One other thing:  I want to stress just how great this whole series of stamps is.  Compare them with two other Gettysburg commemoratives.


The one to the left was issued in 1963 as part of the Civil War Centennial.  Nothing wrong with it, of course, but it doesn't even attempt the richness of historical detail or the sheer  gorgeousness of  the stamps we're getting now.  It is, however, miles above the cheesiness of what they issued in 1995, shown on the right.  This one purports also to show Pickett's Charge, but except for the stone wall it could almost be any generic Civil War battle.  And, for crying out loud, Brenda Starr had better artwork. 

The art designer for the Civil War Sesquicentennial stamps is Phil Jordan, and if the budget sequester hasn't eliminated his contract, he should renegotiate for
more money.  I learn from the website for something called Knottywood Treasures that he was art director for Air and Space, the magazine of the Smithsonian Institute's Air and Space Museum, for fifteen years and has designed over 250 stamps for the USPS on a contract basis since 1991.  He designs a lot of air-and-space-related stamps, commemorating things like the first moon landing and classic American aircraft.  He also did the great Thornton Wilder stamp, which I'm inserting here because I find playwrights more interesting than airplanes.

Wednesday, February 1, 2012

New Civil War stamps!
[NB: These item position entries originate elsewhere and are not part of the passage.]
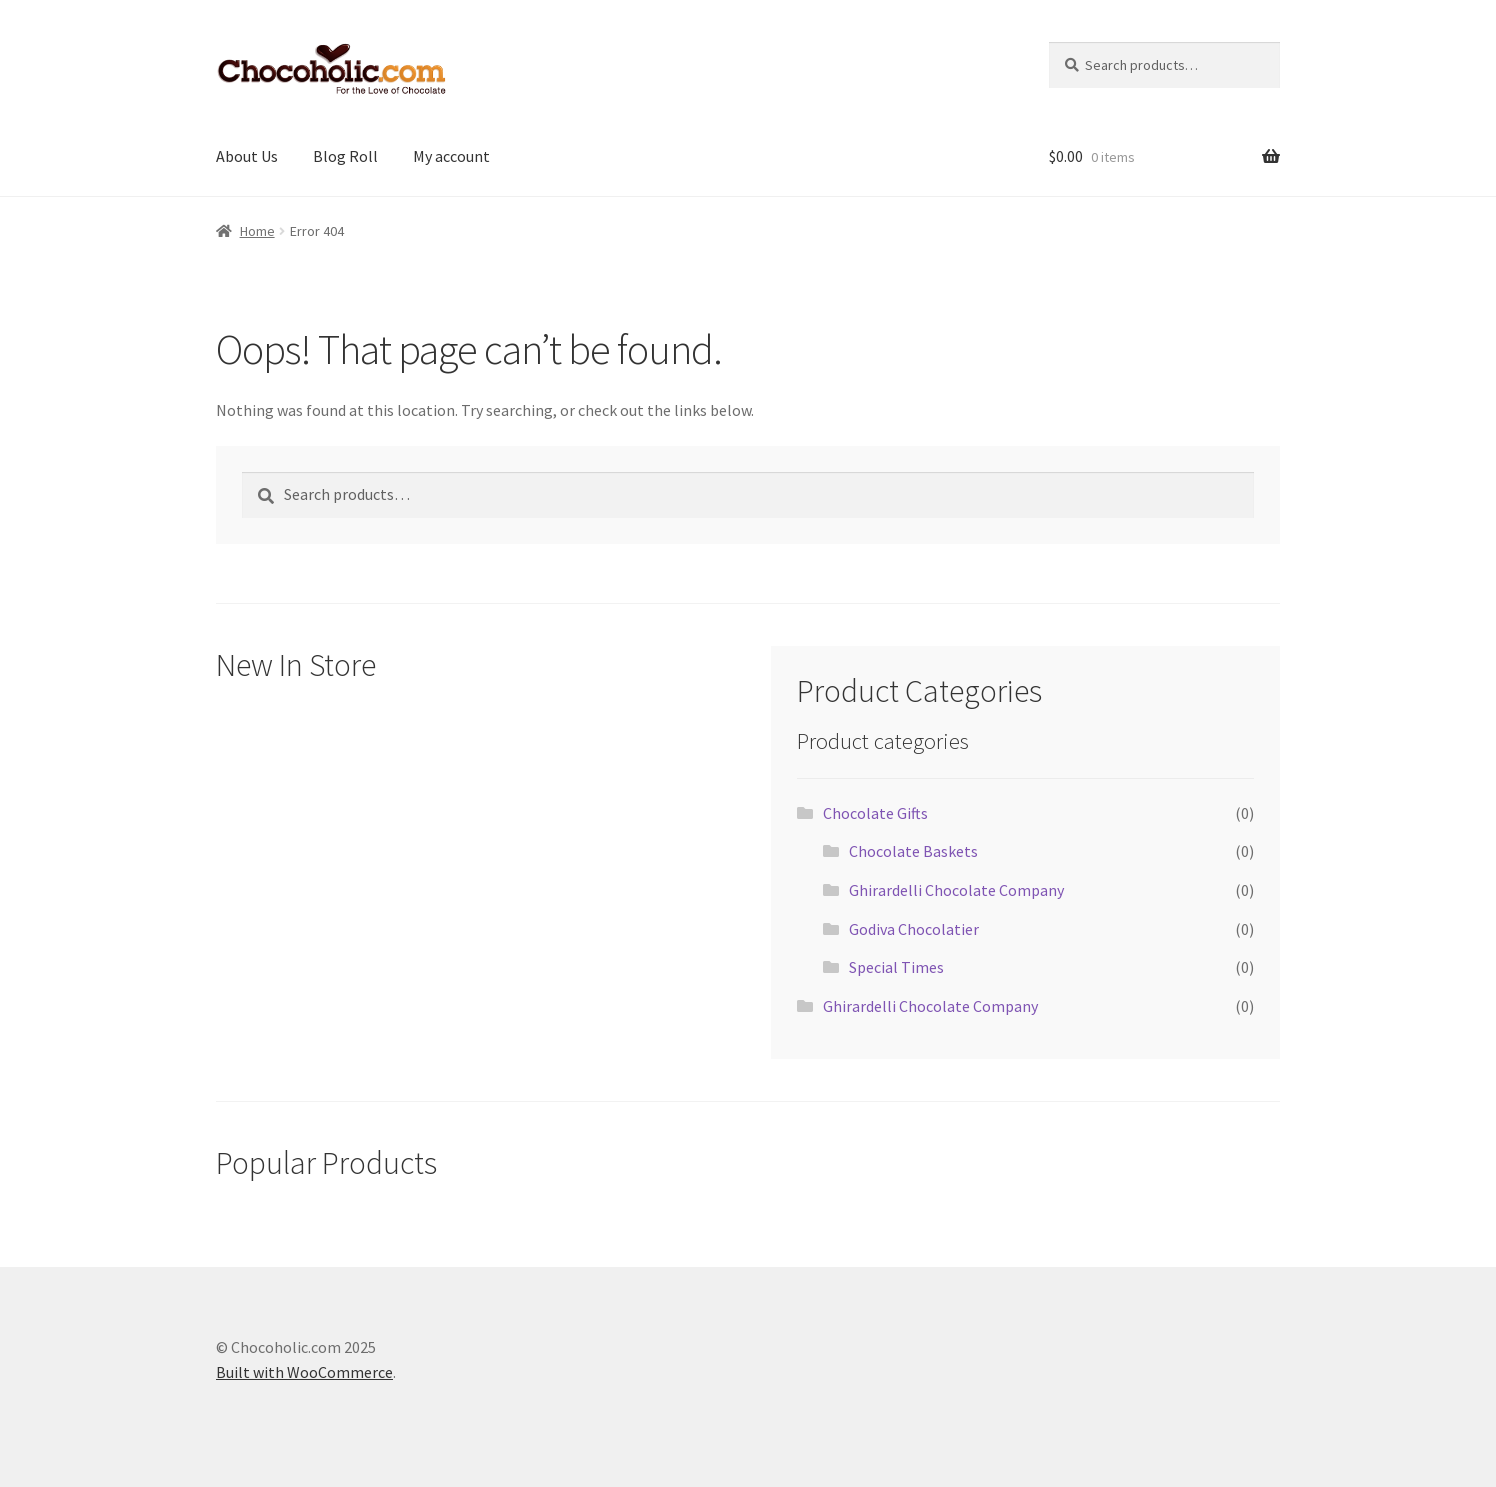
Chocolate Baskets (913, 851)
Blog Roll (345, 156)
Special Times (896, 967)
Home (257, 231)
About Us (247, 156)
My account (451, 156)
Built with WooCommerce (304, 1372)
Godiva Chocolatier (914, 929)
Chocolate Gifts (875, 813)
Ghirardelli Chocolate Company (956, 890)
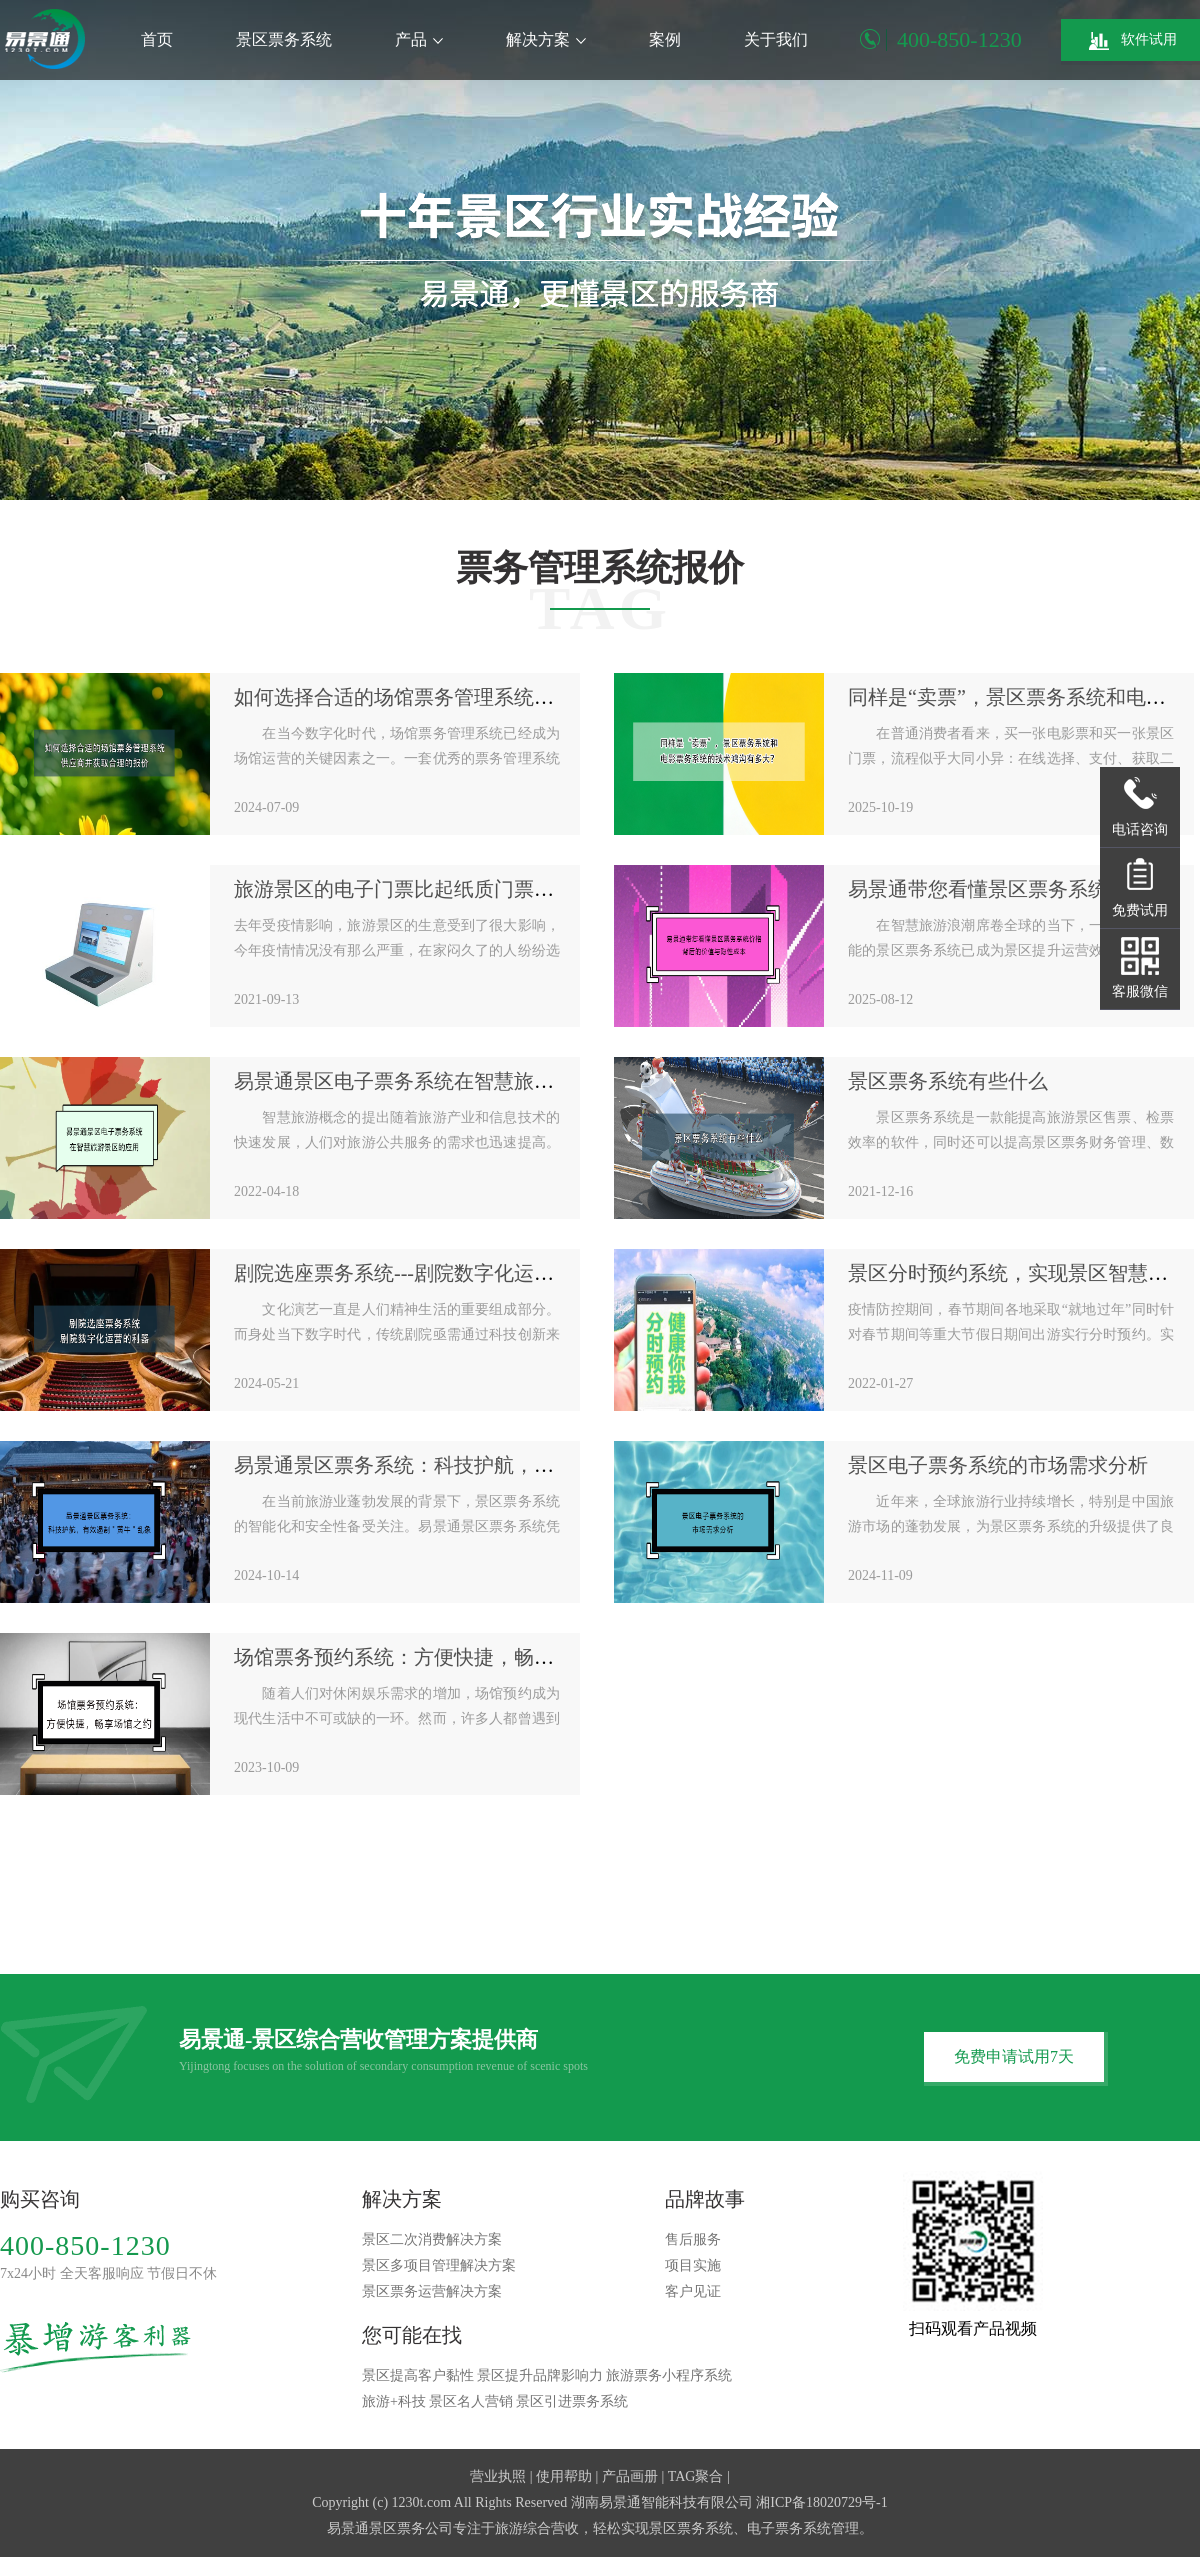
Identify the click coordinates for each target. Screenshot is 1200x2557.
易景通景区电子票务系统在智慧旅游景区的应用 (444, 1081)
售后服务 (693, 2239)
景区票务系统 (284, 39)
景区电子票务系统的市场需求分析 (998, 1465)
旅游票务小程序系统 (669, 2375)
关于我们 (776, 39)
Wonderful pictures for 45¢ apiece.


If the US Postal Service stays in business long enough, it will issue a pair of Civil War commemorative stamps for each year of the sesquicentennial.  The two 2011 stamps (the firing on Fort Sumter, and First Bull Run) commemorating 1861 were gorgeous, and the USPS has just announced the 2012 stamps commemorating 1862, which become available in April (after the first class letter rate goes up a penny).

As you can see above, they commemorate the capture of New Orleans and the battle of Antietam.  The New Orleans stamp uses as its illustration a detail from this Currier and Ives lithograph alternately titled "The Splendid Naval Triumph on the Mississippi, April 24th, 1862" and "Farragut's Naval Triumph on the Mississippi, 24th April, 1862," published shortly after the event.  Farragut's splendid triumph on this day was that he made it past Fort Jackson and Fort St. Philip, both of which guarded New Orleans, thus making its surrender to Union forces inevitable.

The Antietam stamp's illustration is a powerful choice.  It's an 1887 painting called "Battle of Antietam" by Thure de Thulstrup, the Stockholm immigrant who also painted "Sheridan's Ride."   It shows the charge of the Iron Brigade of the West early in the morning on the day of the twelve-hour battle, the bloodiest day in the history of  American combat and without a doubt the most important military event of 1862.  According to the authoritative Fox's Regimental Losses, the Iron Brigade of the West, composed of five regiments from Wisconsin, Indiana and Michigan, suffered in proportion to its numbers the heaviest losses of any Union brigade in the war.

Look closely at the white building behind the fighting.   It's Dunker Church, house of worship for a pacifist anti-slavery sect of full-immersion Baptists (hence "dunkers") that lay in the midst of the battlefield.  Over 12,000 men would die that morning in the immediate vicinity of this building.  Here it is in an Alexander Gardner photograph taken two days after the battle, a photograph that Thulstrup may well have studied when making his painting 25 years later.

The Dunker Church that is today part of Antietam National Park is a reproduction; the original was destroyed by a storm in 1921.